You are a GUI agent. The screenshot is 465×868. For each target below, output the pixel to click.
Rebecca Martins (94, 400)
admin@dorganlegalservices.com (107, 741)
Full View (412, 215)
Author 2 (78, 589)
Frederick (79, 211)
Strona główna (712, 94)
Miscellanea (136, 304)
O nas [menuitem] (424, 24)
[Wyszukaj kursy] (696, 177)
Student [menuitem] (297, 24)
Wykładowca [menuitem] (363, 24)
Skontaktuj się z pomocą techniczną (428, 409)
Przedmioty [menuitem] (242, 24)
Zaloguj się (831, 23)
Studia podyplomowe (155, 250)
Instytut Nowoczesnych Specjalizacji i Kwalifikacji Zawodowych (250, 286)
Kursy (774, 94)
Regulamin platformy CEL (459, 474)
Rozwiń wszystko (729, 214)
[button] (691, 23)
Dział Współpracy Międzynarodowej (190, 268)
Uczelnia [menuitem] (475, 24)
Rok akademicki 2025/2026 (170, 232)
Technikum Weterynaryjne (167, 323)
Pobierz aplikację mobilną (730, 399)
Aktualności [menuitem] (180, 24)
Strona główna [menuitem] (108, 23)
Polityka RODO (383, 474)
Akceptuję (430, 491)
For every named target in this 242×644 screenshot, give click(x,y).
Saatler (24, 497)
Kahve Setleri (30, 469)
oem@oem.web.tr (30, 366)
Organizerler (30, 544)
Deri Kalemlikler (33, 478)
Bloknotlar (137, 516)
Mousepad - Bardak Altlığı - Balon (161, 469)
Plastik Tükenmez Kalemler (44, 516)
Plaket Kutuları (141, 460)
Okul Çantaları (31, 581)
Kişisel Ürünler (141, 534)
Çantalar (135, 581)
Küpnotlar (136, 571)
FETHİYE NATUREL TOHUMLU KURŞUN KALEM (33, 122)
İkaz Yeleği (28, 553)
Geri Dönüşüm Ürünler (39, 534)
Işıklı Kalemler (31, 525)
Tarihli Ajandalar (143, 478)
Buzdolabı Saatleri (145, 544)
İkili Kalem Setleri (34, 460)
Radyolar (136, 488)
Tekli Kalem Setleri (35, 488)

————————

■ STATED GOAL: Render every line of the items above as a Markdown table with two columns, Row and Line, giving each row its number and omitting any blank lines.

■ SOLUTION FOR THIS EXERCISE:
| Row | Line |
|---|---|
| 1 | You are a GUI agent. The screenshot is 465×868. For each target below, output the pixel to click. |
| 2 | Rebecca Martins (94, 400) |
| 3 | admin@dorganlegalservices.com (107, 741) |
| 4 | Full View (412, 215) |
| 5 | Author 2 (78, 589) |
| 6 | Frederick (79, 211) |
| 7 | Strona główna (712, 94) |
| 8 | Miscellanea (136, 304) |
| 9 | O nas [menuitem] (424, 24) |
| 10 | [Wyszukaj kursy] (696, 177) |
| 11 | Student [menuitem] (297, 24) |
| 12 | Wykładowca [menuitem] (363, 24) |
| 13 | Skontaktuj się z pomocą techniczną (428, 409) |
| 14 | Przedmioty [menuitem] (242, 24) |
| 15 | Zaloguj się (831, 23) |
| 16 | Studia podyplomowe (155, 250) |
| 17 | Instytut Nowoczesnych Specjalizacji i Kwalifikacji Zawodowych (250, 286) |
| 18 | Kursy (774, 94) |
| 19 | Regulamin platformy CEL (459, 474) |
| 20 | Rozwiń wszystko (729, 214) |
| 21 | [button] (691, 23) |
| 22 | Dział Współpracy Międzynarodowej (190, 268) |
| 23 | Uczelnia [menuitem] (475, 24) |
| 24 | Rok akademicki 2025/2026 (170, 232) |
| 25 | Technikum Weterynaryjne (167, 323) |
| 26 | Pobierz aplikację mobilną (730, 399) |
| 27 | Aktualności [menuitem] (180, 24) |
| 28 | Strona główna [menuitem] (108, 23) |
| 29 | Polityka RODO (383, 474) |
| 30 | Akceptuję (430, 491) |
| 31 | For every named target in this 242×644 screenshot, give click(x,y). |
| 32 | Saatler (24, 497) |
| 33 | Kahve Setleri (30, 469) |
| 34 | oem@oem.web.tr (30, 366) |
| 35 | Organizerler (30, 544) |
| 36 | Deri Kalemlikler (33, 478) |
| 37 | Bloknotlar (137, 516) |
| 38 | Mousepad - Bardak Altlığı - Balon (161, 469) |
| 39 | Plastik Tükenmez Kalemler (44, 516) |
| 40 | Plaket Kutuları (141, 460) |
| 41 | Okul Çantaları (31, 581) |
| 42 | Kişisel Ürünler (141, 534) |
| 43 | Çantalar (135, 581) |
| 44 | Küpnotlar (136, 571) |
| 45 | FETHİYE NATUREL TOHUMLU KURŞUN KALEM (33, 122) |
| 46 | İkaz Yeleği (28, 553) |
| 47 | Geri Dönüşüm Ürünler (39, 534) |
| 48 | Işıklı Kalemler (31, 525) |
| 49 | Tarihli Ajandalar (143, 478) |
| 50 | Buzdolabı Saatleri (145, 544) |
| 51 | İkili Kalem Setleri (34, 460) |
| 52 | Radyolar (136, 488) |
| 53 | Tekli Kalem Setleri (35, 488) |